═══ DATA TO EXAMINE

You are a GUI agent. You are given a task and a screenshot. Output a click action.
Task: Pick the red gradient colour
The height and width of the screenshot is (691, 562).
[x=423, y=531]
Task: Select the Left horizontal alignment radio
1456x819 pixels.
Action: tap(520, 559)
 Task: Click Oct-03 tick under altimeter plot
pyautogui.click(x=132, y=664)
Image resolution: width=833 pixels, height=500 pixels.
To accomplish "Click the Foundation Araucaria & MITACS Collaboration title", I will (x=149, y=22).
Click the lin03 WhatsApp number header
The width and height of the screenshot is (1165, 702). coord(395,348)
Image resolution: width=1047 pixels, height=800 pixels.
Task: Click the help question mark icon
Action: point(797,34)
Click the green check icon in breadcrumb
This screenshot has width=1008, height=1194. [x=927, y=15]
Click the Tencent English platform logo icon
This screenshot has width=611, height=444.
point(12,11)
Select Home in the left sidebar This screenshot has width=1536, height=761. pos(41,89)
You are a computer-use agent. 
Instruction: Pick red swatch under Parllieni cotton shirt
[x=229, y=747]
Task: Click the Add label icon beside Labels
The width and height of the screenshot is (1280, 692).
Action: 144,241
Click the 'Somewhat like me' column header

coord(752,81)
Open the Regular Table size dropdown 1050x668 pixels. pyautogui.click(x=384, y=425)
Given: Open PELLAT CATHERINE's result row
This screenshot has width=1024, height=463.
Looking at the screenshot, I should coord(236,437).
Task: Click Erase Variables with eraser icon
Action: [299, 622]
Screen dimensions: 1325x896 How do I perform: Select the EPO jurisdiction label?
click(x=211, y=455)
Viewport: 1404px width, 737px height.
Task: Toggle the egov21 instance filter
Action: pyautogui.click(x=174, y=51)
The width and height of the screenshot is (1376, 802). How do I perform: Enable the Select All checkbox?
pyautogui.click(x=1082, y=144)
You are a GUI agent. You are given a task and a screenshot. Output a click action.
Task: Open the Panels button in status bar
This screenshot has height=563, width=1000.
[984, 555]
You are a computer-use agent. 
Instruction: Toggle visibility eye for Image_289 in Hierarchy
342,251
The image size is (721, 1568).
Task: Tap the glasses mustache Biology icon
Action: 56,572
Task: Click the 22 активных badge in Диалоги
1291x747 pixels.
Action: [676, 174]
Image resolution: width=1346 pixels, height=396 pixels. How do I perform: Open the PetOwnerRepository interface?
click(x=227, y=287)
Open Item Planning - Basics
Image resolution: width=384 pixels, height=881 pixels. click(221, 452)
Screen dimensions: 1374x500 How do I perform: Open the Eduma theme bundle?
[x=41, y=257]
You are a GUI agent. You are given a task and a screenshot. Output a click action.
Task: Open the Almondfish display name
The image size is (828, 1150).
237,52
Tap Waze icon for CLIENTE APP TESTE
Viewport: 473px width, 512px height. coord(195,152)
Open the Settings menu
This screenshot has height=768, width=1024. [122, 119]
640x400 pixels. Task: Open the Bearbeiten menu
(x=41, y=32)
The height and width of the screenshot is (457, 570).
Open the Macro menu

══════

• _EXERCISE_
The material above is to be reproduced exactly as written.

• _WRITTEN REPLY_
You are a GUI agent. You are given a task and a screenshot. Output a click action.
Task: Pick the red gradient colour
The height and width of the screenshot is (691, 562).
[x=423, y=531]
Task: Select the Left horizontal alignment radio
1456x819 pixels.
Action: tap(520, 559)
 Task: Click Oct-03 tick under altimeter plot
pyautogui.click(x=132, y=664)
Image resolution: width=833 pixels, height=500 pixels.
To accomplish "Click the Foundation Araucaria & MITACS Collaboration title", I will (x=149, y=22).
Click the lin03 WhatsApp number header
The width and height of the screenshot is (1165, 702). coord(395,348)
Image resolution: width=1047 pixels, height=800 pixels.
Task: Click the help question mark icon
Action: point(797,34)
Click the green check icon in breadcrumb
This screenshot has width=1008, height=1194. [x=927, y=15]
Click the Tencent English platform logo icon
This screenshot has width=611, height=444.
point(12,11)
Select Home in the left sidebar This screenshot has width=1536, height=761. pos(41,89)
You are a computer-use agent. 
Instruction: Pick red swatch under Parllieni cotton shirt
[x=229, y=747]
Task: Click the Add label icon beside Labels
The width and height of the screenshot is (1280, 692).
Action: 144,241
Click the 'Somewhat like me' column header

coord(752,81)
Open the Regular Table size dropdown 1050x668 pixels. pyautogui.click(x=384, y=425)
Given: Open PELLAT CATHERINE's result row
This screenshot has width=1024, height=463.
Looking at the screenshot, I should coord(236,437).
Task: Click Erase Variables with eraser icon
Action: [299, 622]
Screen dimensions: 1325x896 How do I perform: Select the EPO jurisdiction label?
click(x=211, y=455)
Viewport: 1404px width, 737px height.
Task: Toggle the egov21 instance filter
Action: pyautogui.click(x=174, y=51)
The width and height of the screenshot is (1376, 802). How do I perform: Enable the Select All checkbox?
pyautogui.click(x=1082, y=144)
You are a GUI agent. You are given a task and a screenshot. Output a click action.
Task: Open the Panels button in status bar
This screenshot has height=563, width=1000.
[984, 555]
You are a computer-use agent. 
Instruction: Toggle visibility eye for Image_289 in Hierarchy
342,251
The image size is (721, 1568).
Task: Tap the glasses mustache Biology icon
Action: 56,572
Task: Click the 22 активных badge in Диалоги
1291x747 pixels.
Action: [676, 174]
Image resolution: width=1346 pixels, height=396 pixels. How do I perform: Open the PetOwnerRepository interface?
click(x=227, y=287)
Open Item Planning - Basics
Image resolution: width=384 pixels, height=881 pixels. click(221, 452)
Screen dimensions: 1374x500 How do I perform: Open the Eduma theme bundle?
[x=41, y=257]
You are a GUI agent. You are given a task and a screenshot. Output a click action.
Task: Open the Almondfish display name
The image size is (828, 1150).
237,52
Tap Waze icon for CLIENTE APP TESTE
Viewport: 473px width, 512px height. coord(195,152)
Open the Settings menu
This screenshot has height=768, width=1024. [122, 119]
640x400 pixels. Task: Open the Bearbeiten menu
(x=41, y=32)
The height and width of the screenshot is (457, 570).
Open the Macro menu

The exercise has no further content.